INVESTMENT PROTECTION – SUSPENSION OF DEMOCRATIC REGULATION

There are already many examples of massive attacks on national policy with gigantic sums by these kinds of investment protection agreements with lawsuits in private arbitration courts. Today more than half of direct foreign investments come from the other side of the Atlantic. The lawsuits are fueled by American and European law offices that are promised tremendous profits from these arbitration procedures – with hourly wages of $1000 legal costs and an average $8 million per procedure. Since May 2012 the Swedish energy conglomerate Vattenfall has sued the German government for 3.7 billion Euros compensation on account of the nuclear exit. The threat of lawsuits is often enou9gh to prevent important regulations of governments.

The dangers to governments and parliaments are clear in the 3000 international agreements and 514 investor-state lawsuits by the end of 2012. Arbitration courts of three private persons called litigating parties often meet behind closed doors in hotel rooms of the world metropolises London, Washington and Paris. The arbitral awards are binding and appeals are not allowed. NAFTA, the free trade agreement between Mexico, Canada and the US, is a prominent negative example.

1. Lone Pine Resources Inc. started an arbitration proceeding against the government of Quebec that passed a moratorium on fracking in 2013 because of environmental- and health dangers.

2. The oil multinational Chevron was ordered by an Ecuadorian court to remedy the environmental pollution from its oil production. Chevron has contested the judgment through an international arbitration proceeding.


3. According to reports, a French corporation (Veolia, operating a waste disposal firm in Egypt)) filed a lawsuit in an international arbitration proceeding against raising the minimum wage in Egypt.

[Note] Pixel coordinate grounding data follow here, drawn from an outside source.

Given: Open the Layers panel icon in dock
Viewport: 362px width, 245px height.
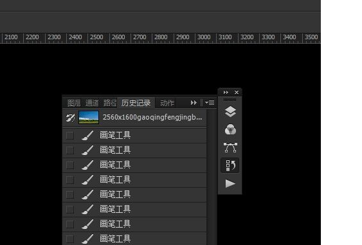Looking at the screenshot, I should (x=230, y=112).
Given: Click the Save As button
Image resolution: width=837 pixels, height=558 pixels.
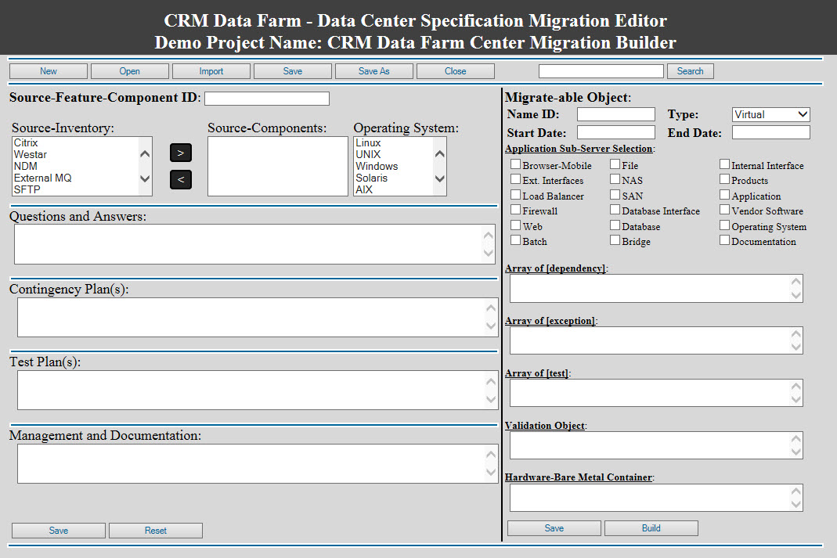Looking at the screenshot, I should [374, 70].
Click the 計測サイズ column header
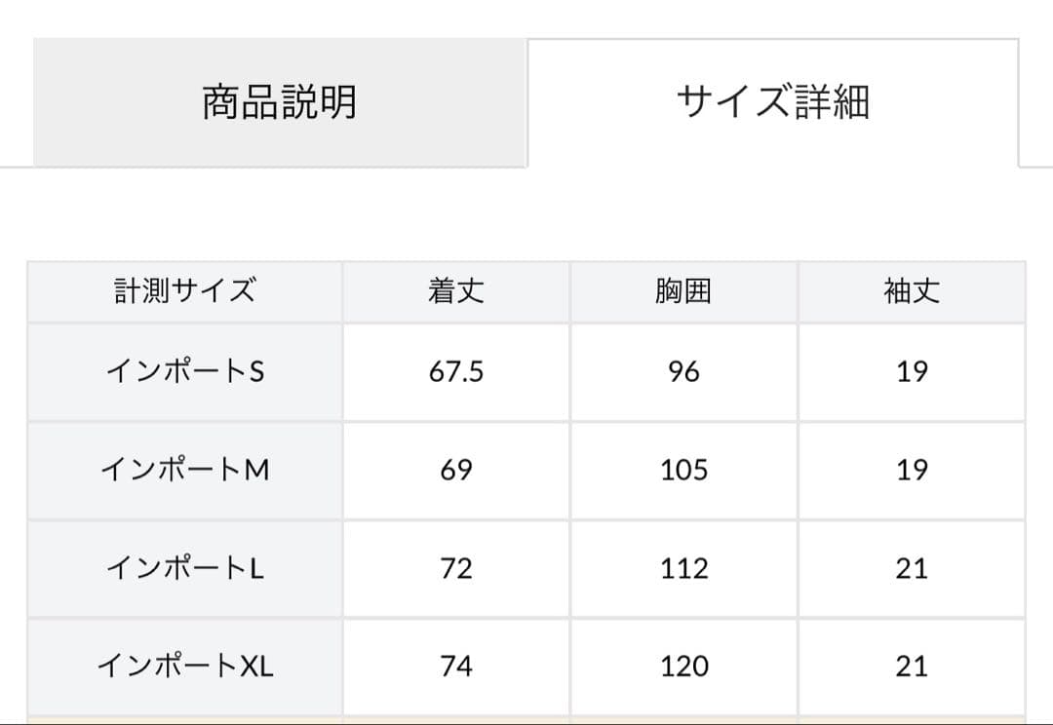 pos(185,290)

SOCIAL SECURITY – CONFLICTS BETWEEN THE EU AND THE US

The systems of social security play an existential role for people in Germany. Differences in philosophy, principles and practical policy between the US and Germany are very significant in this area. The embittered conflicts in the US over introduction of a legal health insurance are an impressive example.

Traditionally, private and company insurance through capital-covered security systems have a predominant role in health insurance and old age security in the US. In addition, there are different programs of health insurance for seniors and the socially weak as well as for unemployment and poverty that are financed together by the federal government and individual states. A general legal financial solidarity between different groups on the federal level and their common financing from contributions of employers and employees does not exist.

As European and international comparisons show, the share of the social security contributions in the labor costs in Germany is considerably higher than in the US and the larger part of their social security system is financed through taxes. The US has the lowest tax rate at 25.1 percent (Germany at 37.1 percent is in the middle of EU countries)… Thus the state system of social security in the US is clearly inferior to continental Europe.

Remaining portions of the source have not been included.